*** RECORDS FOR THIS TASK Section Begins ***

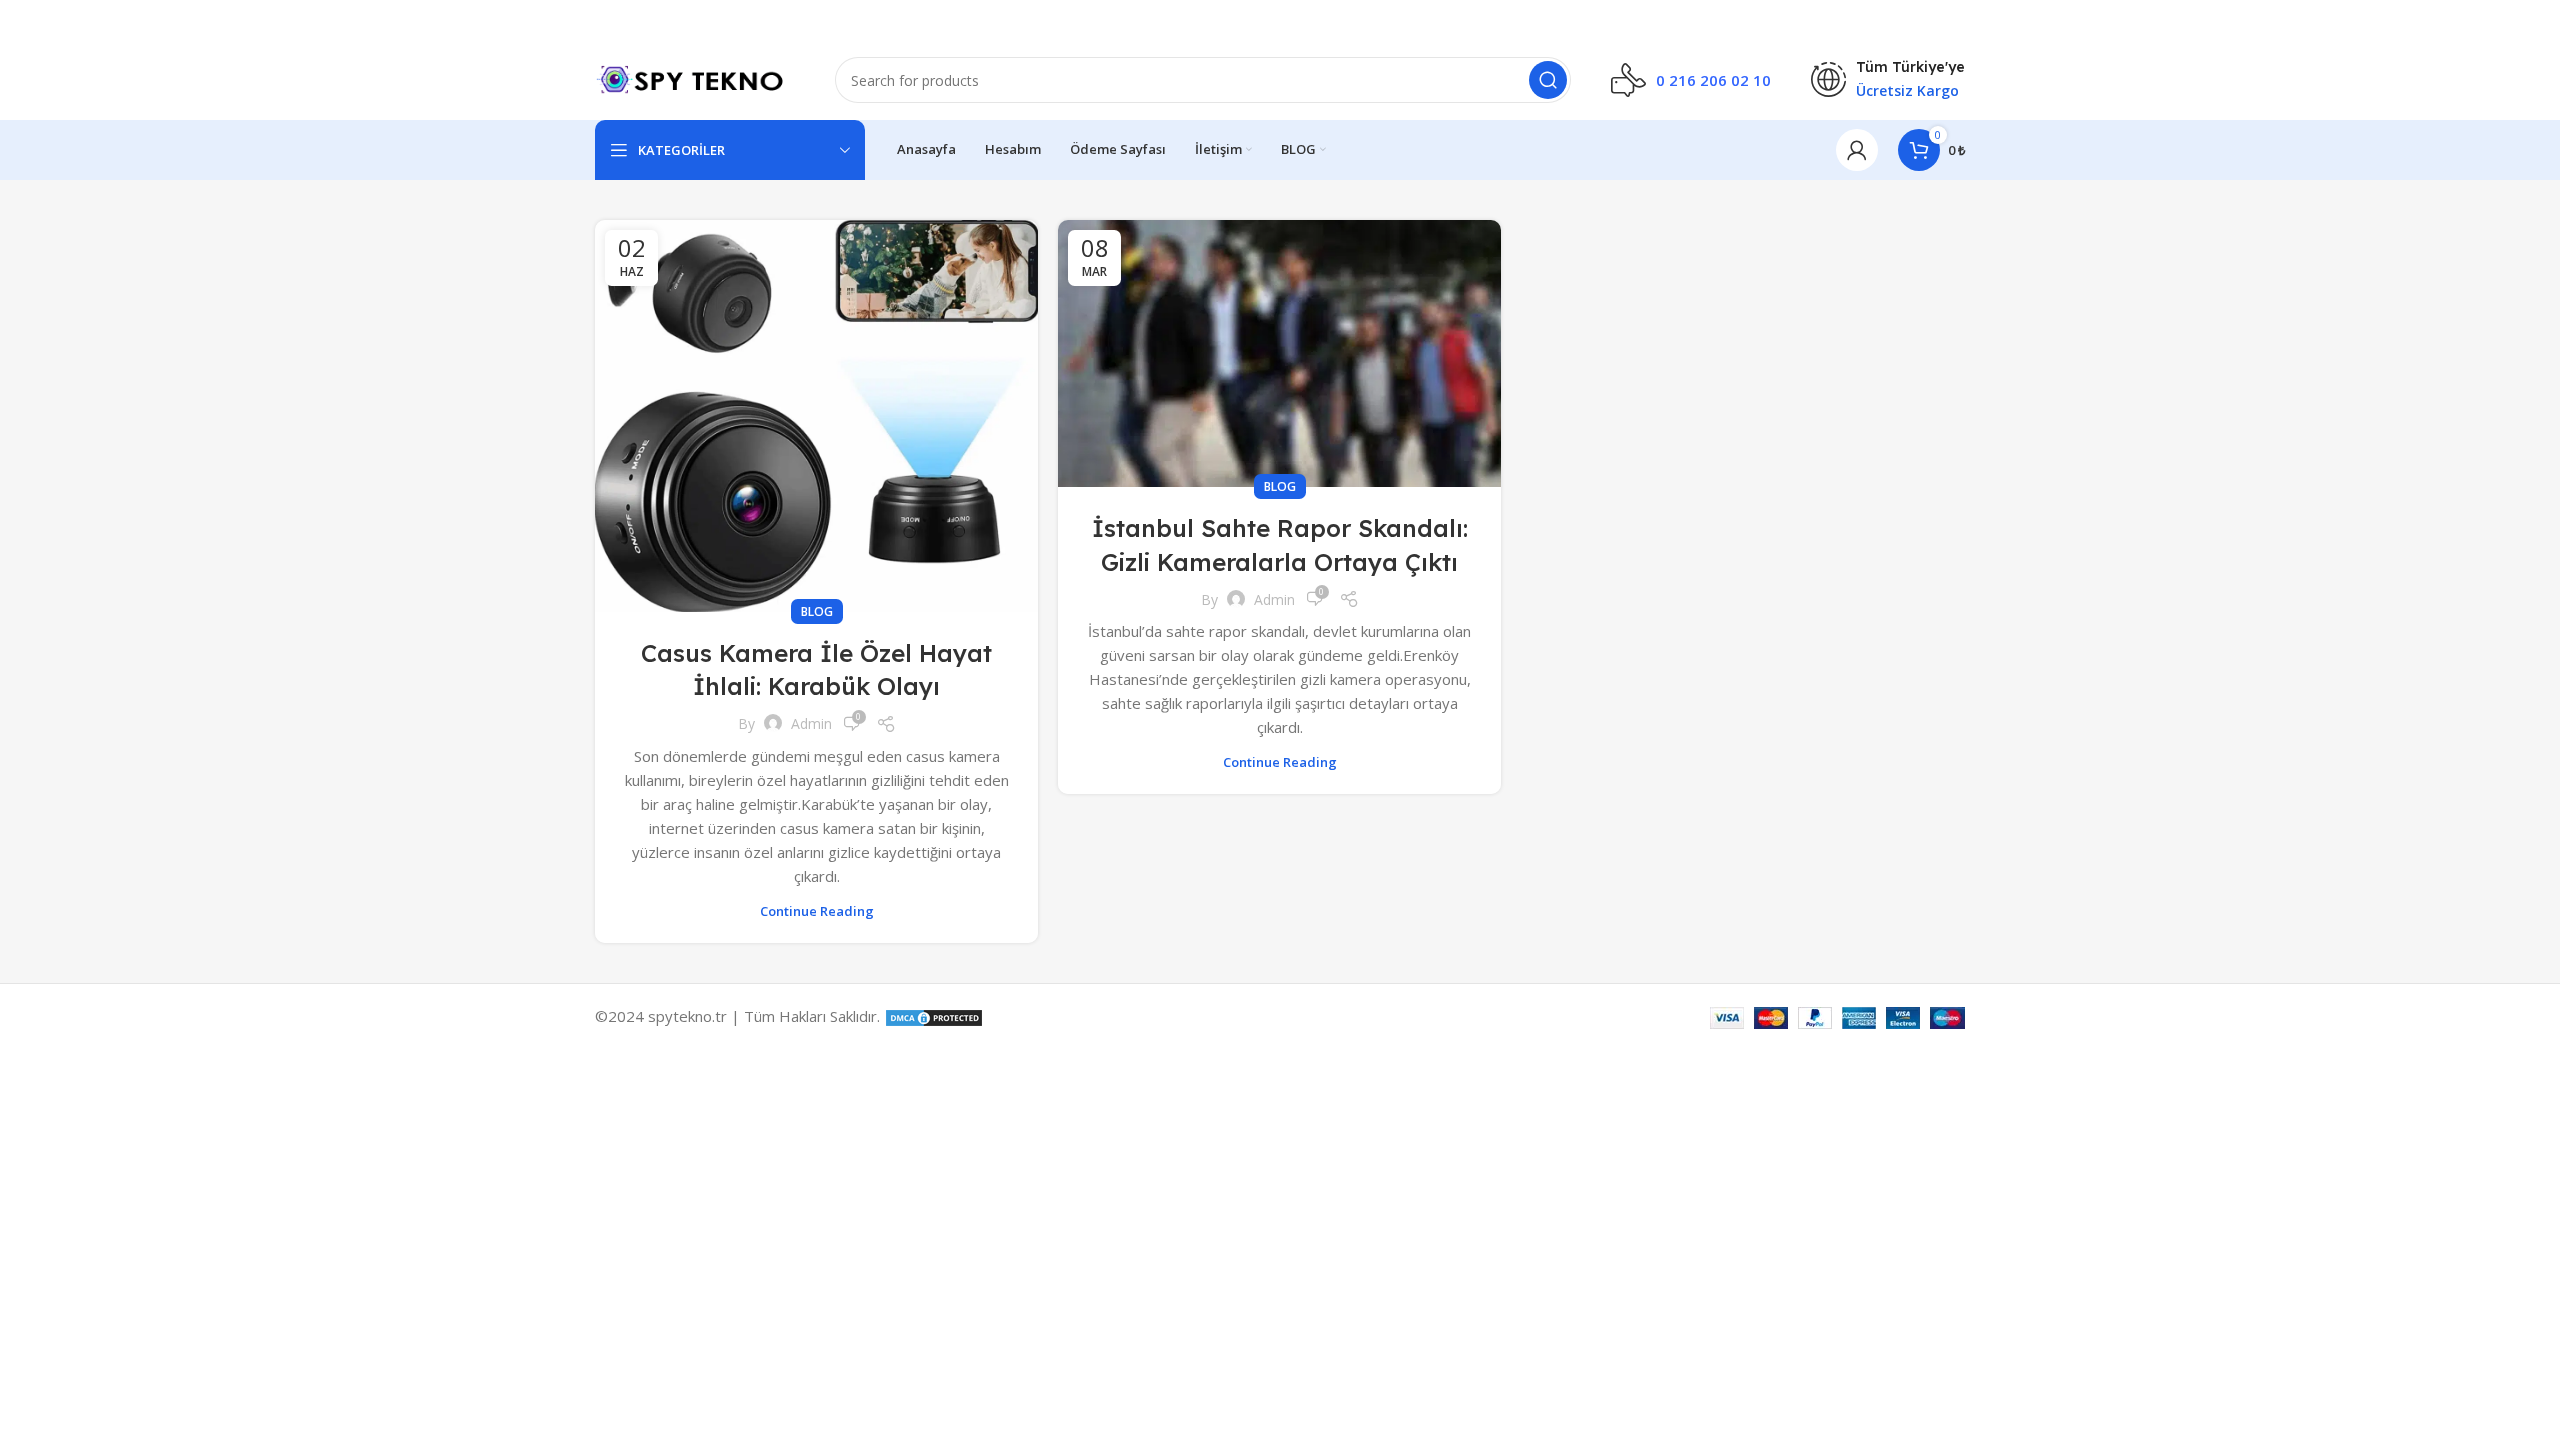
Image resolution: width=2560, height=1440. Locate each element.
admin (811, 723)
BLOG (817, 611)
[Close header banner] (2535, 20)
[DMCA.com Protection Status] (934, 1016)
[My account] (1857, 150)
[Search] (1548, 80)
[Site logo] (695, 78)
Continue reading (817, 911)
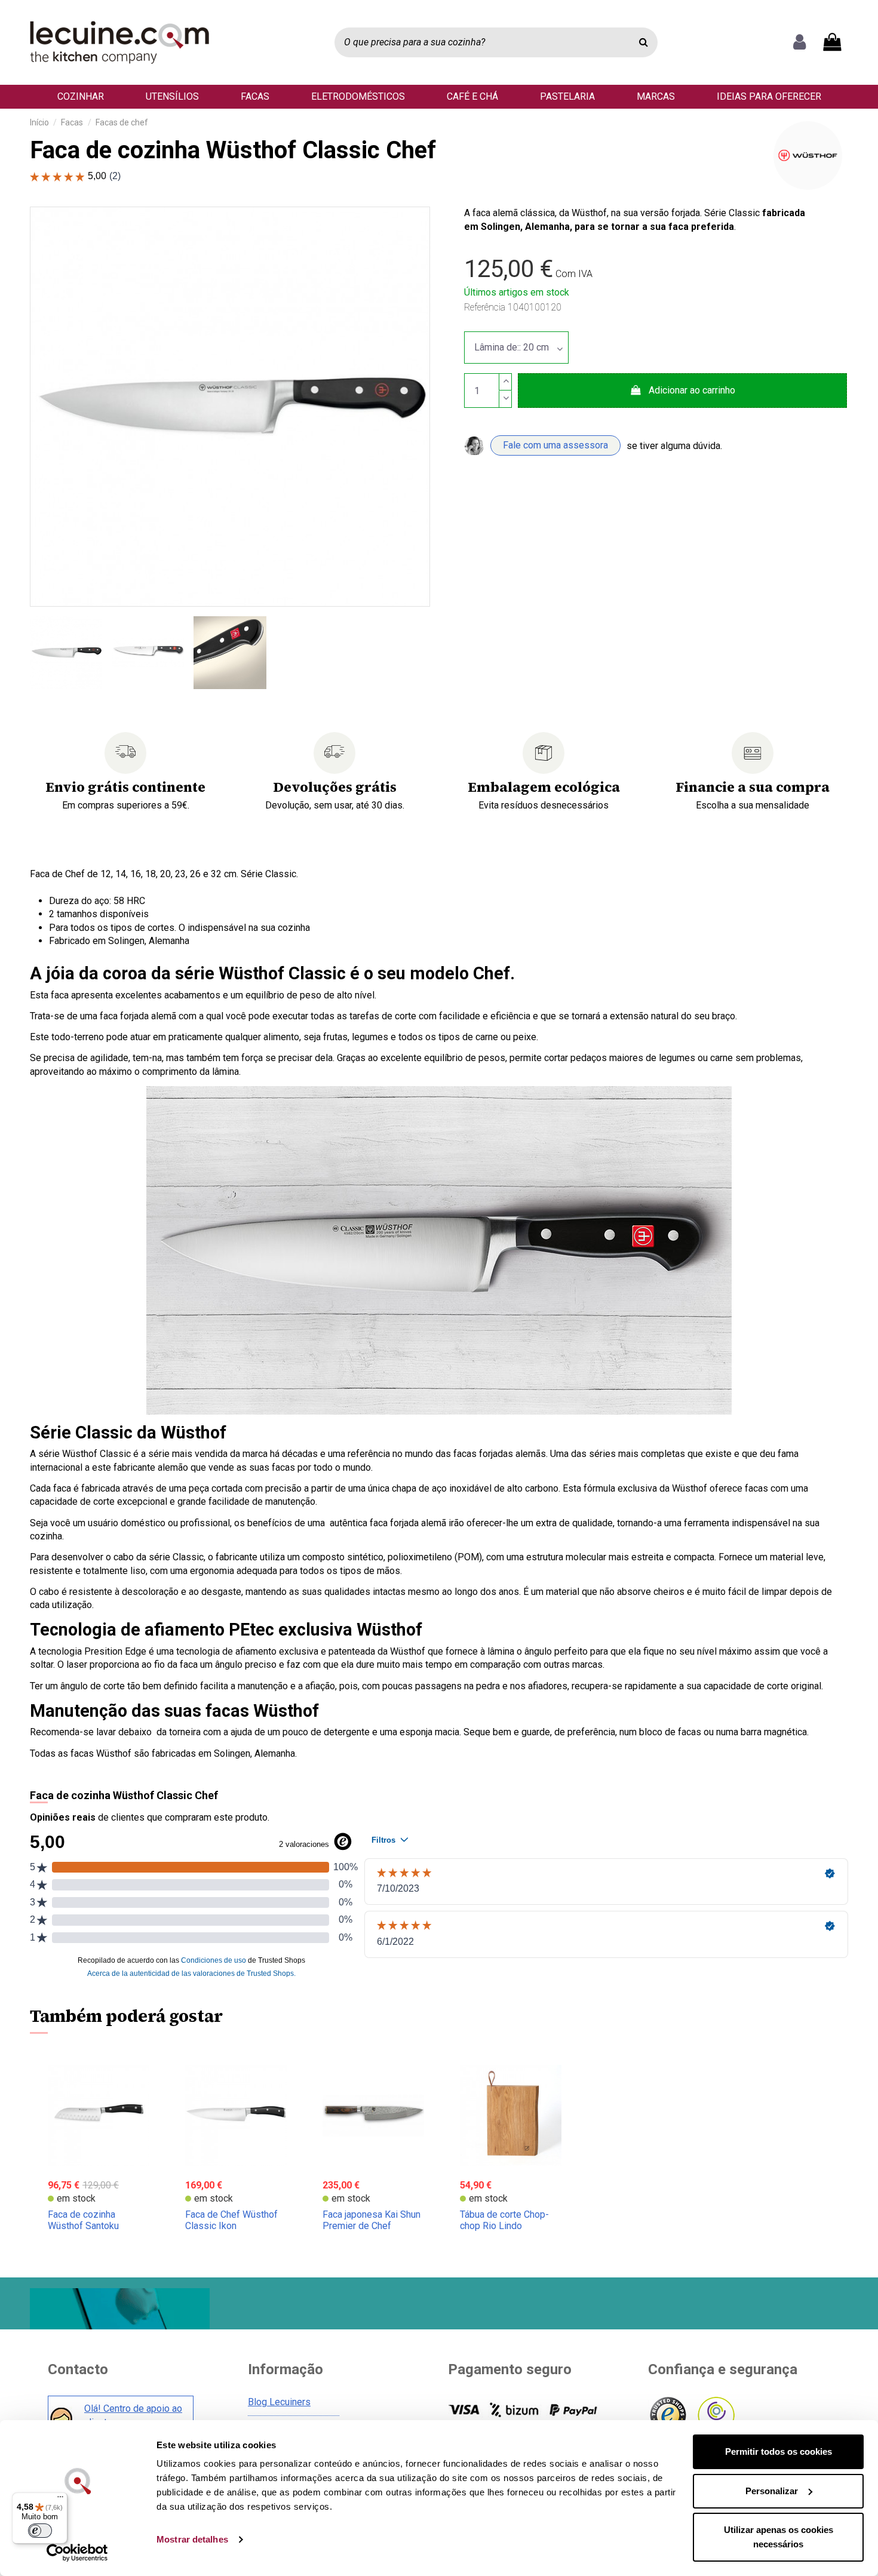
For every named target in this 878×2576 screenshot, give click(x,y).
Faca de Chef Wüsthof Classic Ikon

*** RECORDS FOR THIS TASK Section Ends ***

- _DIRECTIONS FOR THIS TASK_
Repeat exactly the lines above, starting at the one that contains "admin (811, 723)" and stopping at the last line of the entries, and leave out the pictures.

- _PROBLEM SOLUTION_
admin (811, 723)
BLOG (817, 611)
[Close header banner] (2535, 20)
[DMCA.com Protection Status] (934, 1016)
[My account] (1857, 150)
[Search] (1548, 80)
[Site logo] (695, 78)
Continue reading (817, 911)
For every named target in this 878×2576 screenshot, give click(x,y).
Faca de Chef Wüsthof Classic Ikon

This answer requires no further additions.